In generale, possiamo dire che l’obesità psicogena appare come una difesa dal dolore, un anestetico, il riempitivo di un vuoto, una protezione dalla sessualità.

Terapia dei disturbi del comportamento alimentare

I disturbi del comportamento alimentare si presentano con diversi livelli di gravità.

Anoressia

Ad esempio, l’anoressia può variare da un rapporto problematico con il cibo fino al rischio di morte per denutrizione.

Casi lievi o di media gravità

Di solito le donne con un’anoressia lieve o medio-grave accettano un peso di compromesso, che consente loro di mantenere il controllo sul proprio corpo garantendo al tempo stesso uno stato di salute relativamente buono. In questo caso, una psicoterapia ad orientamento psicoanalitico può essere risolutiva. Attraverso il percorso psicoterapeutico, la persona inizierà a comprendere e progressivamente a modificare le particolari dinamiche affettive che hanno generato e che tuttora sostengono il sintomo.

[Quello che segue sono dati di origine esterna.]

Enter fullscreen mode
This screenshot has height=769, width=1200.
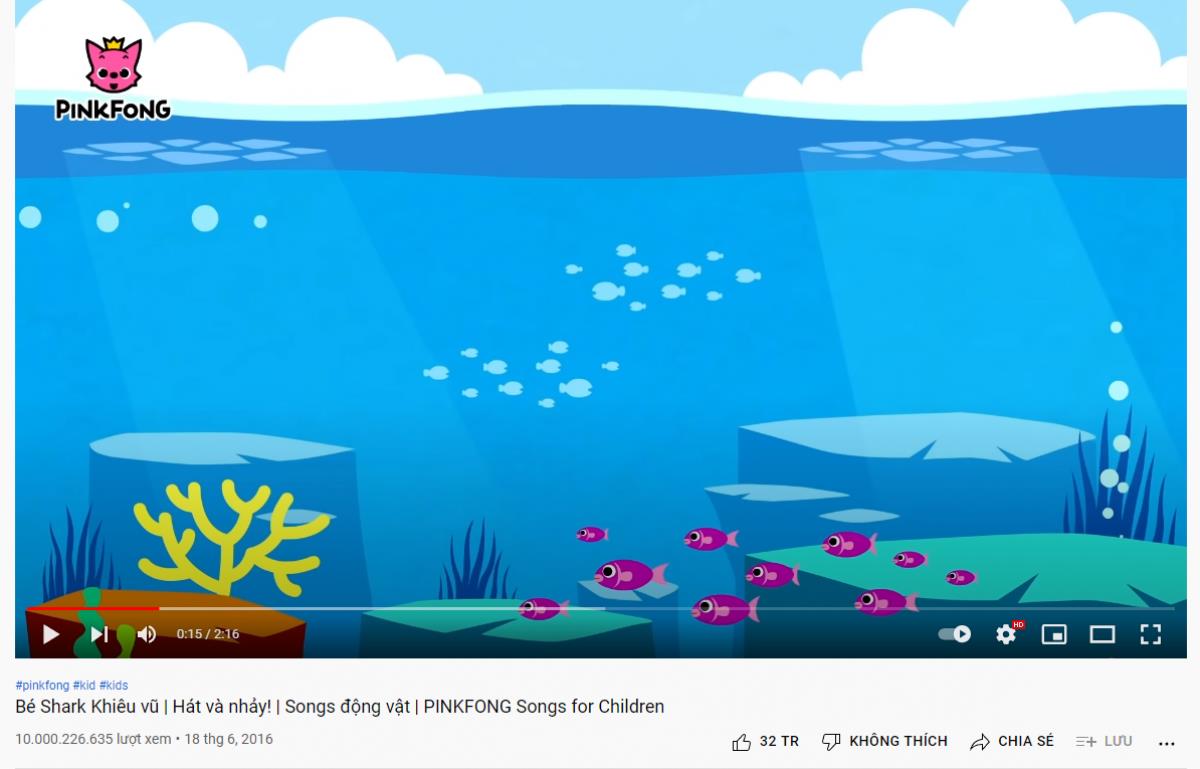coord(1150,634)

  • Nel caso di ragazze adolescenti, è spesso utile affiancare la psicoterapia individuale con un trattamento sistemico-relazionale della famiglia, con l’obiettivo di intervenire sui rapporti invischiati aprendo uno spazio adeguato per una ripresa del percorso evolutivo della ragazza.
  • Quando si tratta invece di donne adulte, il disturbo del comportamento alimentare di solito è espressione di un sottostante disturbo di personalità. Durata ed esito del trattamento dipenderanno dalla tipologia e dalla gravità del sottostante disturbo, nonché dall’età della persona e dalla sua motivazione al cambiamento.
Casi gravi o gravissimi

Nei casi gravi e gravissimi, invece, la persona vive praticamente intrappolata nel suo mondo di regole, esercizi, rinunce e prestazioni, la salute fisica è compromessa e il peso corporeo può raggiungere quote così ridotte da mettere seriamente a rischio la sopravvivenza del soggetto. In tali situazioni, quando il peso è così ridotto da costituire un rischio per la vita stessa del soggetto, diventa necessario un ricovero finalizzato all’aumento del peso nonché la presa in carico da parte del servizio pubblico o di altra struttura specializzata.

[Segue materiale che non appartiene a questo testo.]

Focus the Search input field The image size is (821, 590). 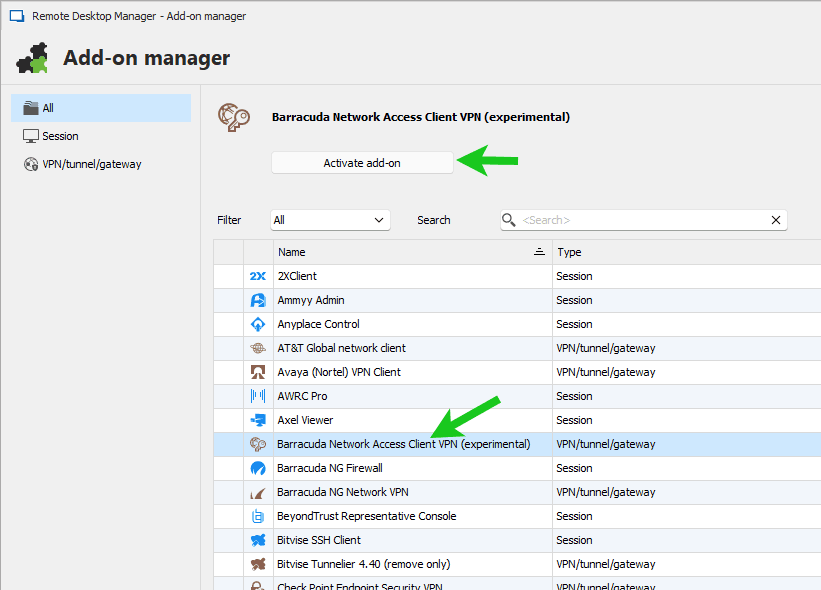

Una volta ristabilito un buon funzionamento fisico, sarà possibile intraprendere un percorso di psicoterapia. Per garantire la tenuta e l’efficacia del trattamento, è necessario il coinvolgimento attivo da parte della famiglia, nonché – in alcuni casi – l’affiancamento da parte di uno psichiatra. La psicoterapia individuale di solito viene svolta sulla base di precisi accordi. Presupposto indispensabile per la prosecuzione del trattamento è che il soggetto accetti di mantenere un peso minimo concordato.

Bulimia

Anche per quanto riguarda la bulimia, mentre negli adolescenti il disturbo di solito rinvia a difficoltà nell”affrontare il processo di crescita, negli adulti spesso si è consolidato un sottostante disturbo di personalità, per lo più di tipo borderline.

Anche se la psicoterapia psicoanalitica è un metodo molto efficace sia per il trattamento degli intoppi evolutivi sia per i disturbi di personalità, nei casi molto gravi è spesso necessaria una concomitante presa in carico del nucleo familiare nonché l’affiancamento di una farmacoterapia. 

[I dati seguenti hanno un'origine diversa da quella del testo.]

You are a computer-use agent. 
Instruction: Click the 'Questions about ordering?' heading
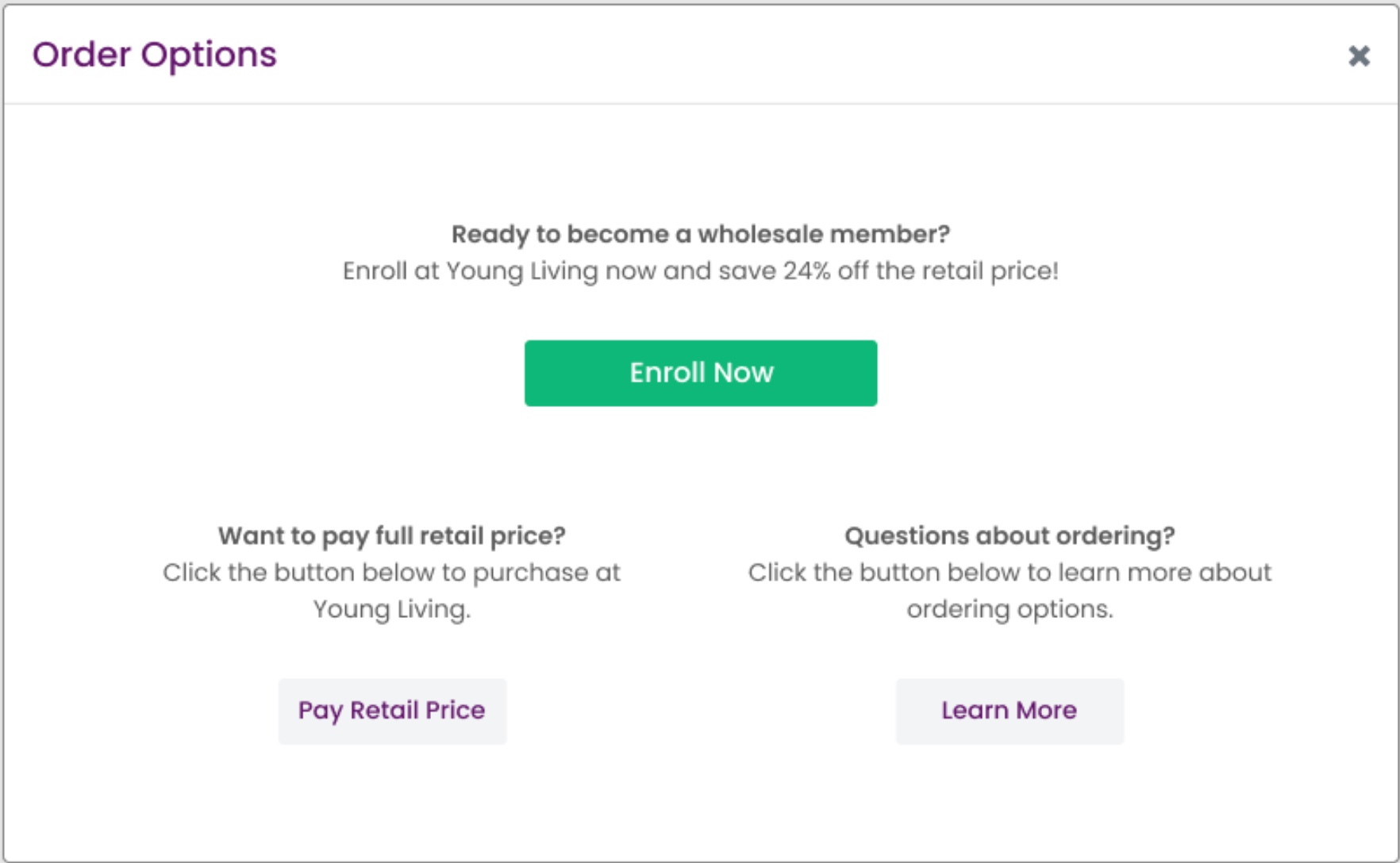pyautogui.click(x=1009, y=536)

Quando il soggetto è in età evolutiva, è sempre consigliato il coinvolgimento della famiglia.

Obesità psicogena

Nei casi lievi di obesità psicogena, quando il rapporto con il cibo è problematico ma ciò non comporta gravi inconvenienti per la vita e la salute del soggetto, potrà essere valutata l’opportunità di una psicoterapia individuale a orientamento psicoanalitico o l’invio ad uno psicoterapeuta di orientamento cognitivo-comportamentale.

Nei casi gravi, quando il peso corporeo ostacola fortemente la vita affettiva, sessuale, relazionale e lavorativa mettendo in scacco la salute del soggetto, è necessario rivolgersi al servizio pubblico o ad altra struttura specializzata. Di solito il percorso prevede un ricovero e in seguito una combinazione tra trattamento dietologico e psicoterapico – di solito individuale ad orientamento cognitivo-comportamentale e di gruppo.

Una volta ripristinato un funzionamento fisico sufficientemente buono, potrà essere valutata l’opportunità di intraprendere un percorso di psicoterapia individuale.